__Task requirements__.
1. In the zoning appeal excerpt, in which newspaper was notice of the Zoning Commission's decision published, and on what date?
2. Please reproduce word for word the passage of the zoning appeal excerpt starting with "Timeliness and Service" and going on through "Statutes § 8-8 (e).".
3. Carry on writing the zoning appeal excerpt from the point where it stops.

__Source extract__.
.....

Timeliness and Service of Process

General Statutes § 8-8 (b) provides, in part, that an "appeal shall be commenced by service of process in accordance with subsections (e) and (f) of this section within fifteen days from the date that notice of the decision was published as required by the general statutes." Subsection (e) further provides that service "shall be made by leaving a true and attested copy of the process with, or at the usual place of abode of, the chairman or clerk of the board, and by leaving a true and attested copy with the clerk of the municipality." General Statutes § 8-8 (e).

The plaintiffs allege that "[n]otice of the decision of the Zoning Commission was published in the Voices newspaper on December 1, 1999." (Appeal, ¶ 9.) This allegation is substantiated by a copy of the notice of the decision, as published in Voices on December 1, 1999, contained in the record. (ROR, Exhibit F: Item 2.)

On December 10, 1999, this appeal was commenced by service of process on the chairman of the Woodbury Zoning Commission and upon the assistant town clerk of the town of Woodbury. Therefore, the court finds that this appeal was commenced in a timely fashion by service of process upon the proper parties.

"The trial court may not substitute its judgment for the wide and liberal discretion vested in the local authority when acting within its prescribed legislative powers." (Internal quotation marks omitted.)Frito-Lay, Inc. v. Planning Zoning Commission, 206 Conn. 554, 572-73, 538 A.2d 1039 (1988). "[W]here a zoning [commission] has stated its reasons for its actions, the court should determine only whether the assigned grounds are reasonably supported by the record and whether they are pertinent to the considerations which the authority was required to apply under the zoning regulations. . . .Furthermore, [t]he zone change must be sustained if even one of the stated reasons is sufficient to support it." (Citations omitted; internal quotation marks omitted.)Christian Activities Council, Congregational v. Town Council, 249 Conn. 566, 584, 735 A.2d 231 (1999).

.....

__Data listing__.
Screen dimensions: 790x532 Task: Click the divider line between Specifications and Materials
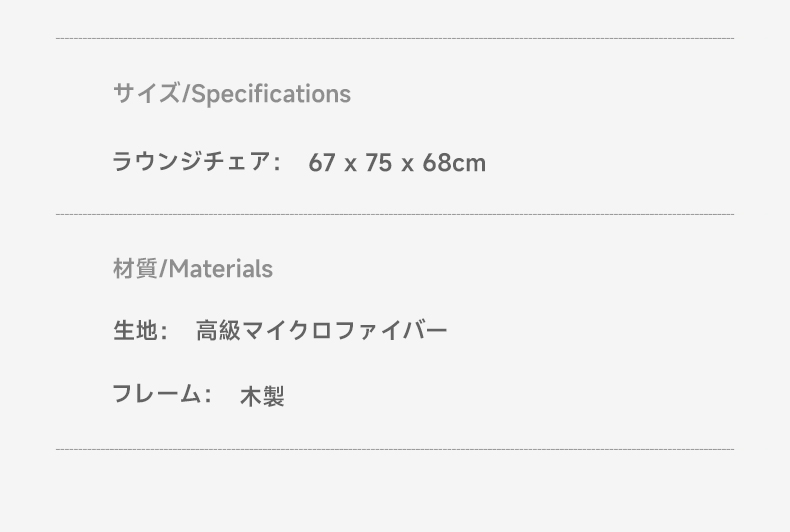pos(395,215)
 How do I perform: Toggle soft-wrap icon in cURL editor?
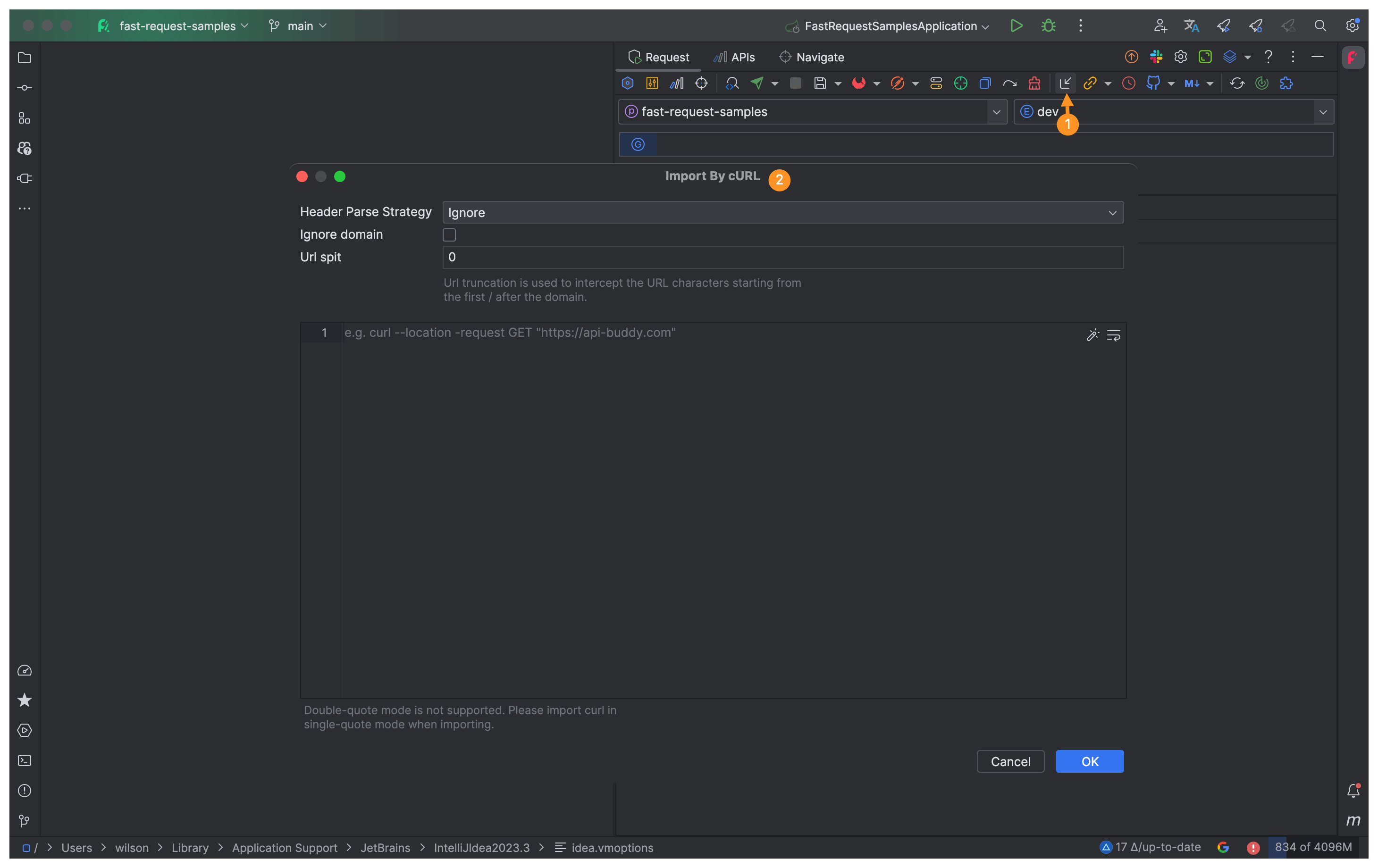[x=1114, y=335]
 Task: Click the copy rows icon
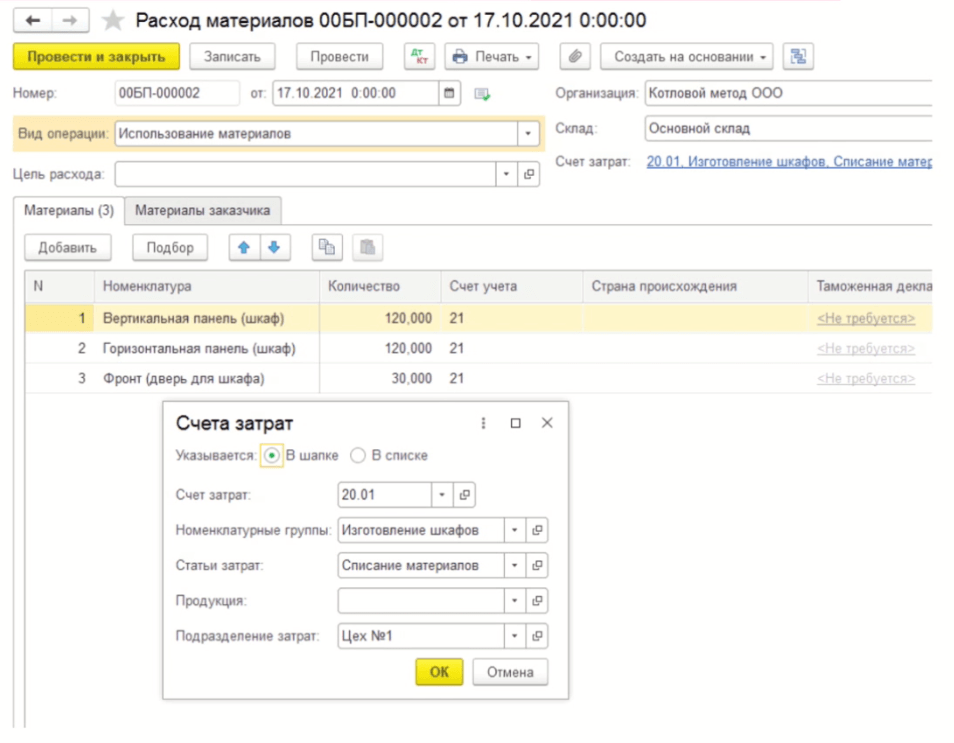(x=325, y=248)
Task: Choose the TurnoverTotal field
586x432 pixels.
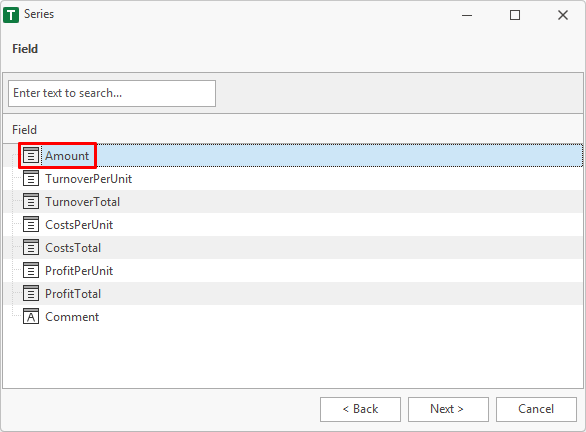Action: tap(293, 201)
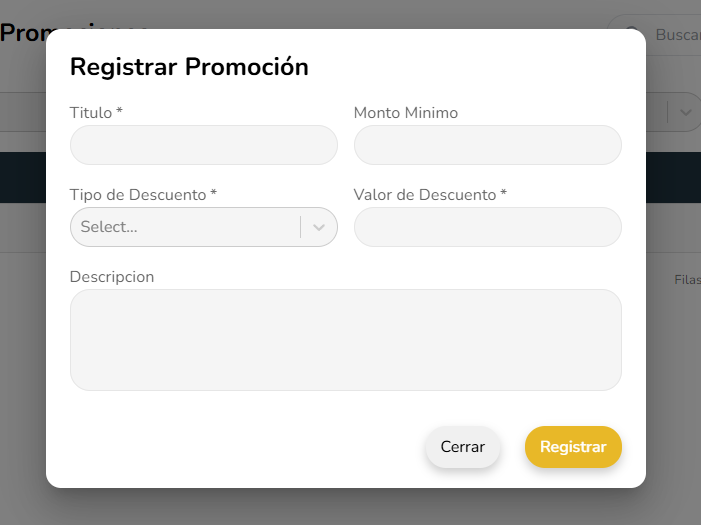Focus the Descripcion text area
The width and height of the screenshot is (701, 525).
(x=345, y=340)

.....

__Task answers__.
1. It was published in the Voices newspaper on December 1, 1999.

2.
Timeliness and Service of Process

General Statutes § 8-8 (b) provides, in part, that an "appeal shall be commenced by service of process in accordance with subsections (e) and (f) of this section within fifteen days from the date that notice of the decision was published as required by the general statutes." Subsection (e) further provides that service "shall be made by leaving a true and attested copy of the process with, or at the usual place of abode of, the chairman or clerk of the board, and by leaving a true and attested copy with the clerk of the municipality." General Statutes § 8-8 (e).

3.
"Under this traditional and long-standing scope of review, the proper focus of a reviewing court is on the decision of the zoning agency and, with regard to its factual determinations, on the evidence before it that supports, rather than contradicts, its decision." Caserta v. Zoning Board of Appeals, 226 Conn. 80, 87, 626 A.2d 744 (1993). "The burden of proof to demonstrate that the board acted improperly is upon the plaintiffs." (Internal quotation marks omitted.) Bloom v. Zoning Board of Appeals, 233 Conn. 198, 206, 658 A.2d 559 (1995).

DISCUSSION

I. Whether the application for a change of use district was incomplete so as to deprive the commission of jurisdiction

In their memorandum, the plaintiffs argue that the commission did not have jurisdiction to approve the zone change because Cole's application was incomplete. The plaintiffs argue, in part, that the application lacked a proper class A-2 survey depicting the 26 acres to be changed, that the submitted site plan is not an A-2 survey, and that the legal description of the property is for the full 56.29 acres and not for the 26 acre parcel subject to the zone change.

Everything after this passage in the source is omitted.